С первых же дней депутатам буржуазии дали понять, что не следует рассчитывать на какое бы то ни было равноправие. Им не разрешили войти в зал через парадные двери, посадили на самые плохие места, заставили надеть мещанское платье, запретили носить шпагу. Точно продуманные унизительные мелочи должны были с самого начала показать, что не торговцам и сельским кюре решать государственные дела. Депутаты третьего сословия понимали, что за этим кроется желание не просто унизить их, но, самое главное, лишить возможности бороться за интересы своих избирателей. Депутаты отказались заседать отдельно от высших сословий. Ни одного предложения, которое могло ущемить права буржуазии, они не приняли.

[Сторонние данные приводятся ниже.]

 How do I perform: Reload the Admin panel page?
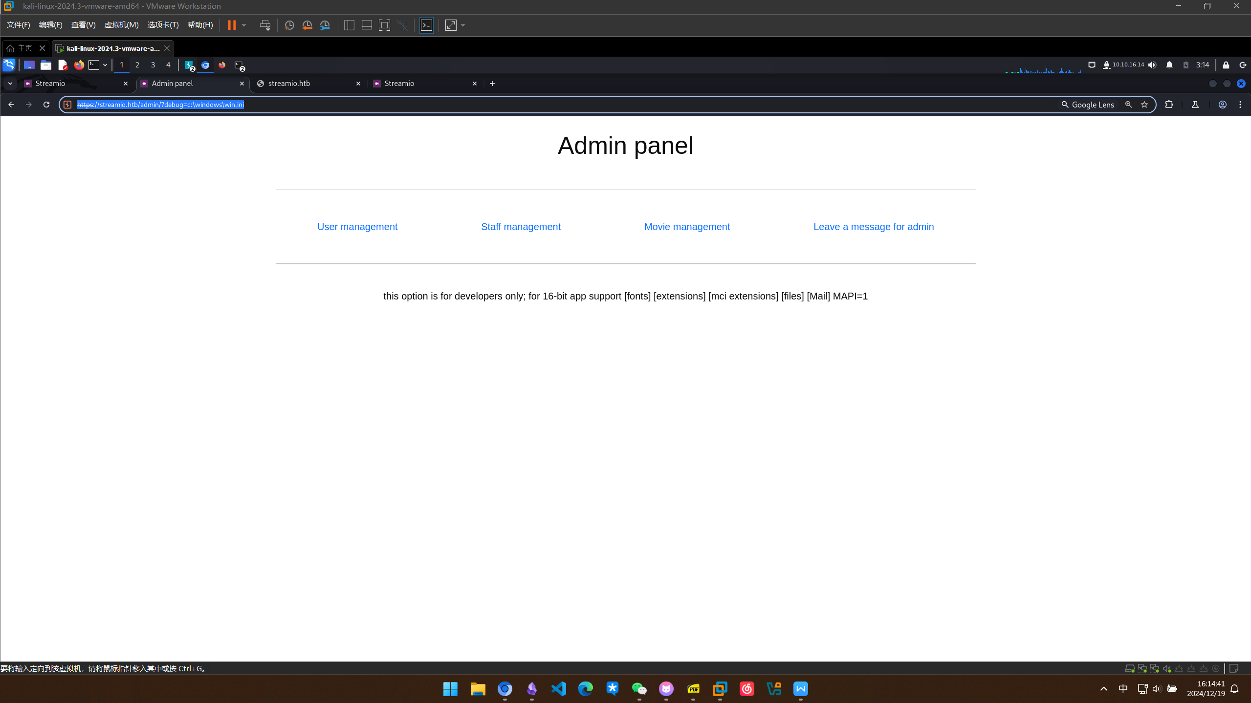46,105
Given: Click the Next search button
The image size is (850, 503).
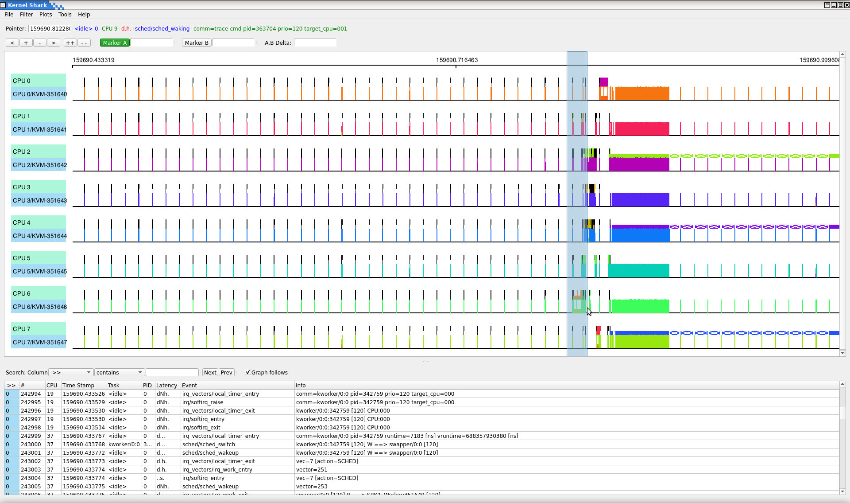Looking at the screenshot, I should click(x=210, y=372).
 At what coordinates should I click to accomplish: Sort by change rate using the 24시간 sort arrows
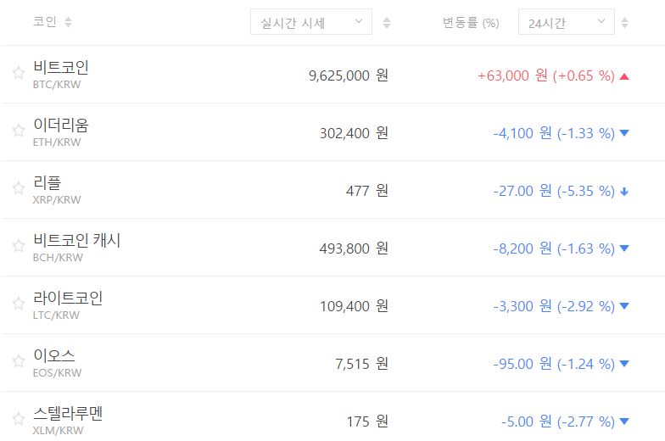tap(625, 23)
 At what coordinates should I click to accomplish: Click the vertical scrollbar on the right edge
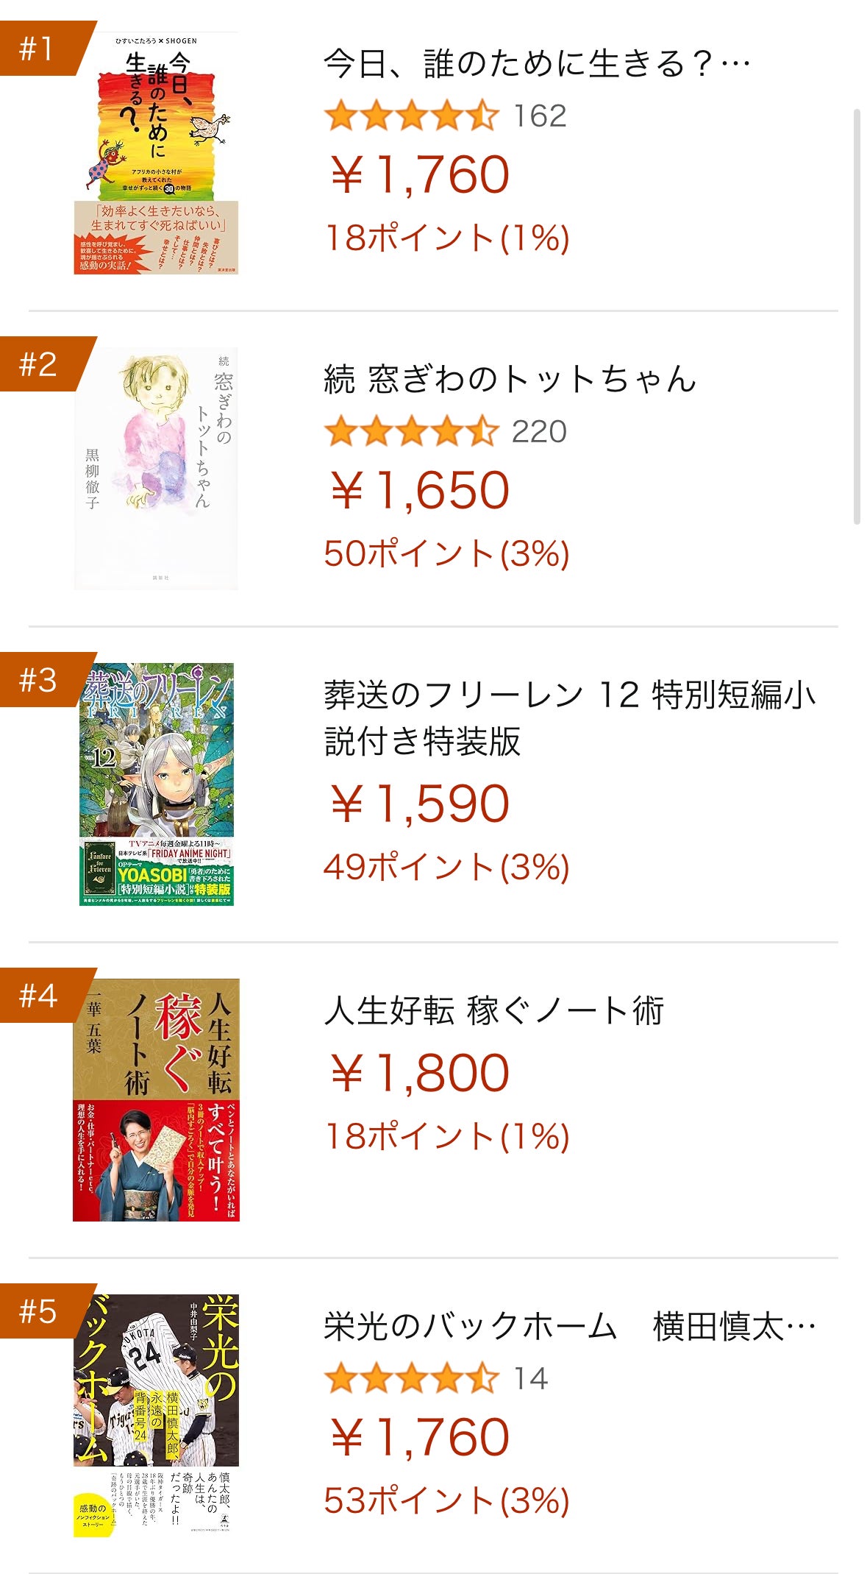point(856,316)
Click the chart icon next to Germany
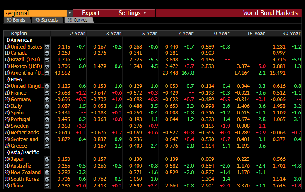This screenshot has height=192, width=305. [47, 100]
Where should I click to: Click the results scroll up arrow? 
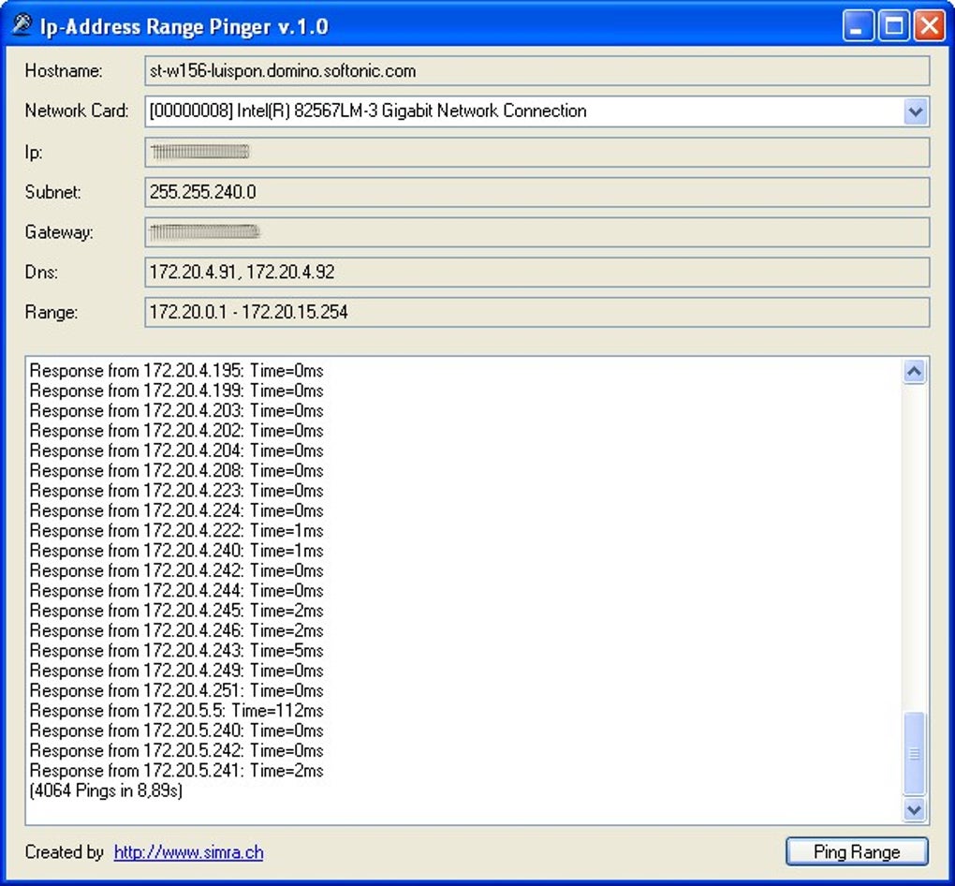point(914,371)
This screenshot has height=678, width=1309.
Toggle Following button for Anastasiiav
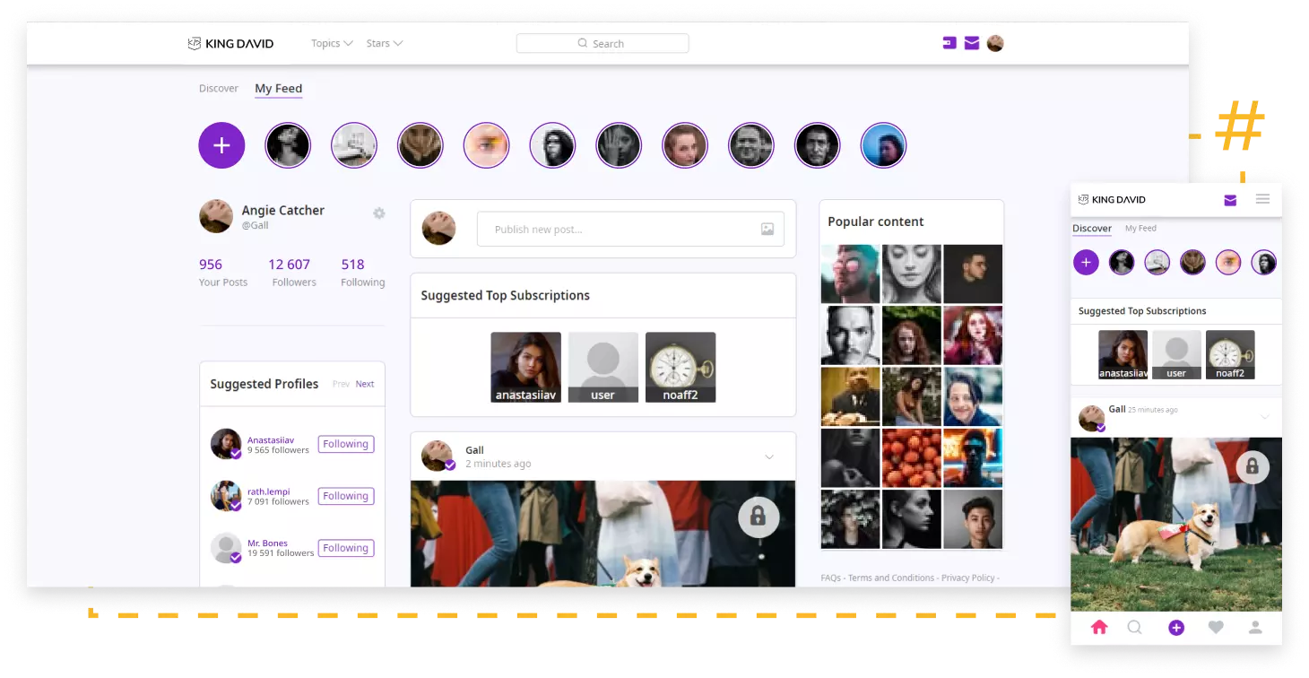[345, 444]
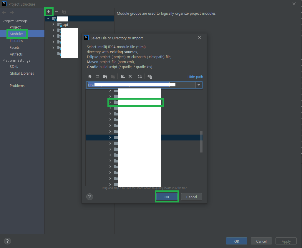Viewport: 302px width, 248px height.
Task: Click the Copy module icon in the modules toolbar
Action: click(64, 12)
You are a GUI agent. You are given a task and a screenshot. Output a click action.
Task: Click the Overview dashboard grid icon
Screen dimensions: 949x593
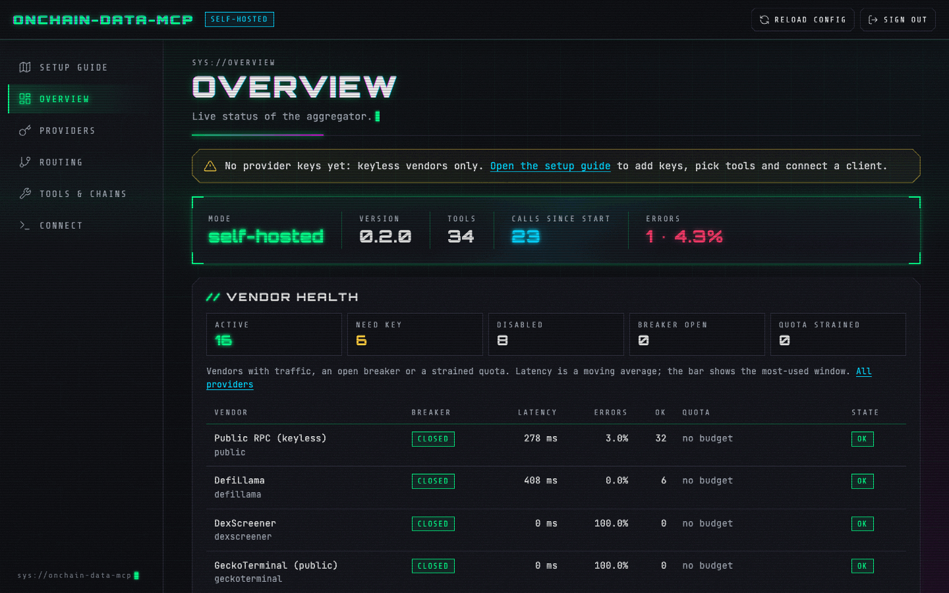click(25, 99)
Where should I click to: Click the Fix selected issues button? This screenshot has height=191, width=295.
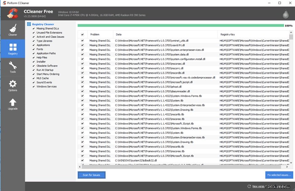pos(279,175)
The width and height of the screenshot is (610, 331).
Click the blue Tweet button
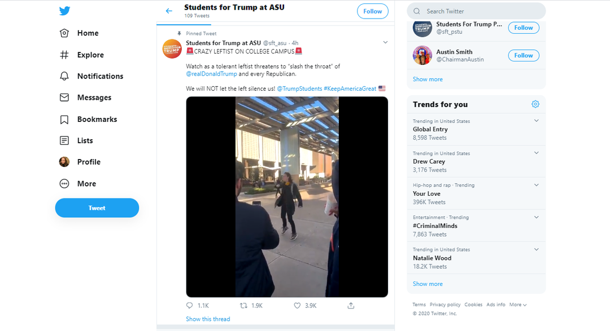click(97, 208)
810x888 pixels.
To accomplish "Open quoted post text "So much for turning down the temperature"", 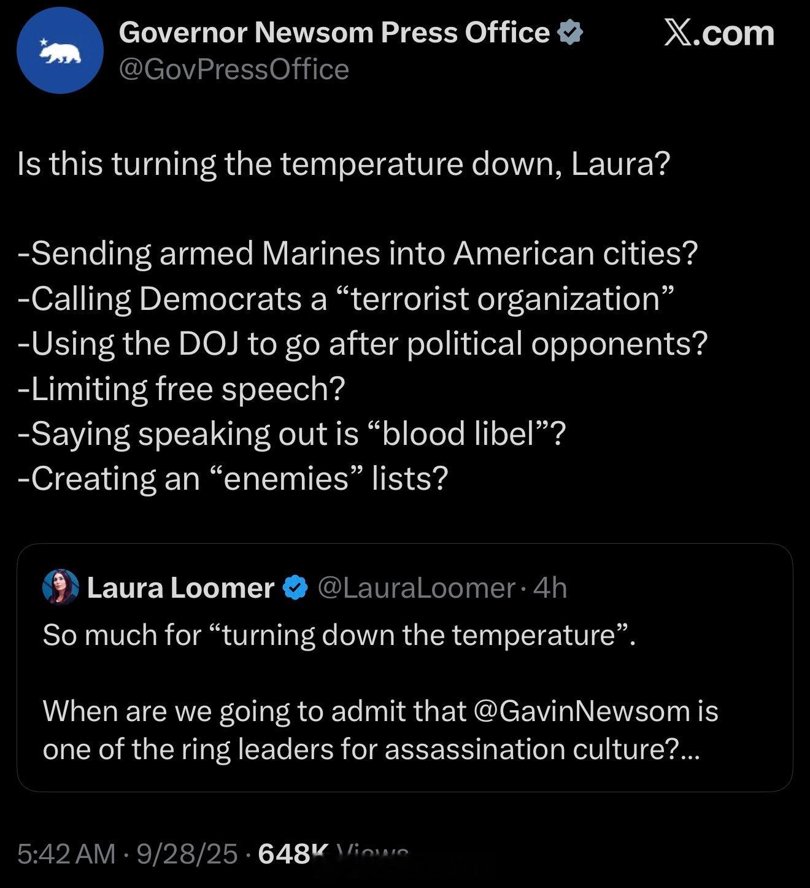I will tap(339, 635).
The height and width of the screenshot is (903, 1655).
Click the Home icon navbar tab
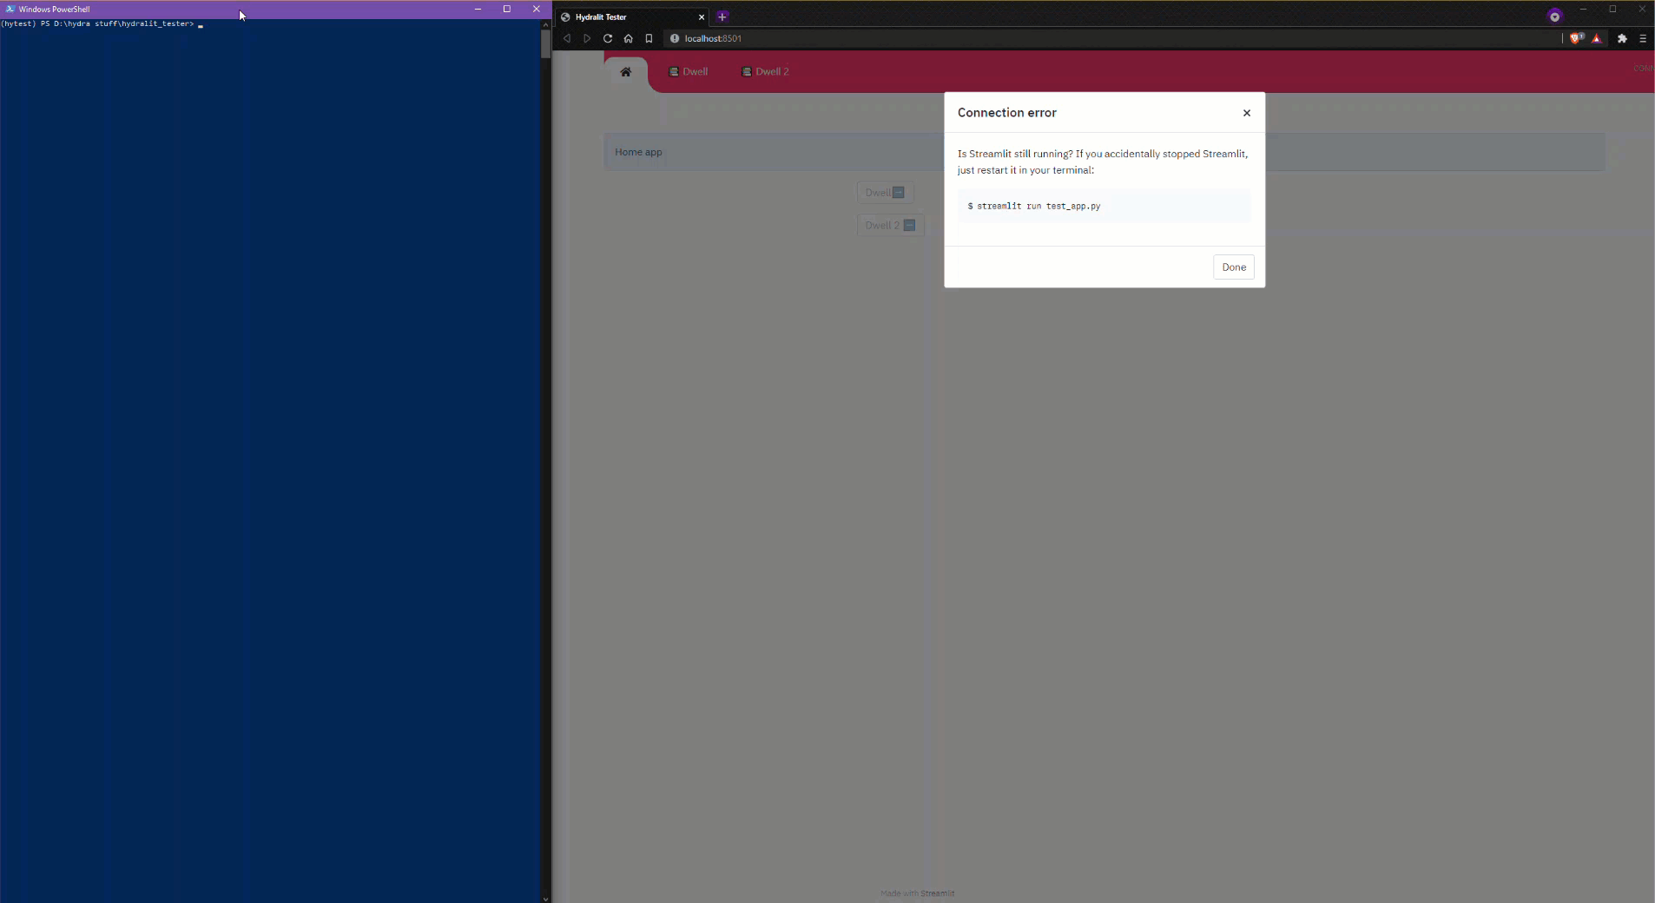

Настоящая борьба только начиналась.
Разум и справедливость поднимались против произвола. Разгоралась та самая война, предчувствие которой вызывало восторг зрителей перед «Горациями». Давид мог быть удовлетворен, его искусство давно стало участником боя. Разве воплощать на холсте лучшие устремления эпохи не счастливый удел для живописца?
Да, время властно вторгалось в мастерскую, он хорошо ощущал его тяжелую поступь. Что бы Давид ни писал, он не мог забыть о своих зрителях. Художник, создавший «Горациев», разделил их клятву. От него ждали картин, дававших высокий пример гражданской доблести. Сам Давид хотел того же. Его полотно «Смерть Сократа», выставленное в салоне 1787 года, вызвало всеобщее одобрение. Последний год тоже не прошел даром. В мастерской стояло большое полотно: портрет одного из интереснейших людей Франции — знаменитого химика Антуана Лавуазье. Ученый позировал Давиду вместе с женой, моложавой черноглазой дамой. Мадам Лавуазье была отлично образованна, ее познания в науке и властный характер поразили Давида. Но с бóльшим удовольствием он писал самого Лавуазье. Лицо с орлиным носом и крутыми бровями, лицо ученого смотрело с холста. Кажется, портрет удался. Художник будто видел перед собою живого Лавуазье, с которым так интересно было говорить. Холодный и точный ум, спокойные, отчетливые суждения, умение облекать сложные проблемы своей науки в ясную форму общефилософских мыслей делали Лавуазье превосходным собеседником.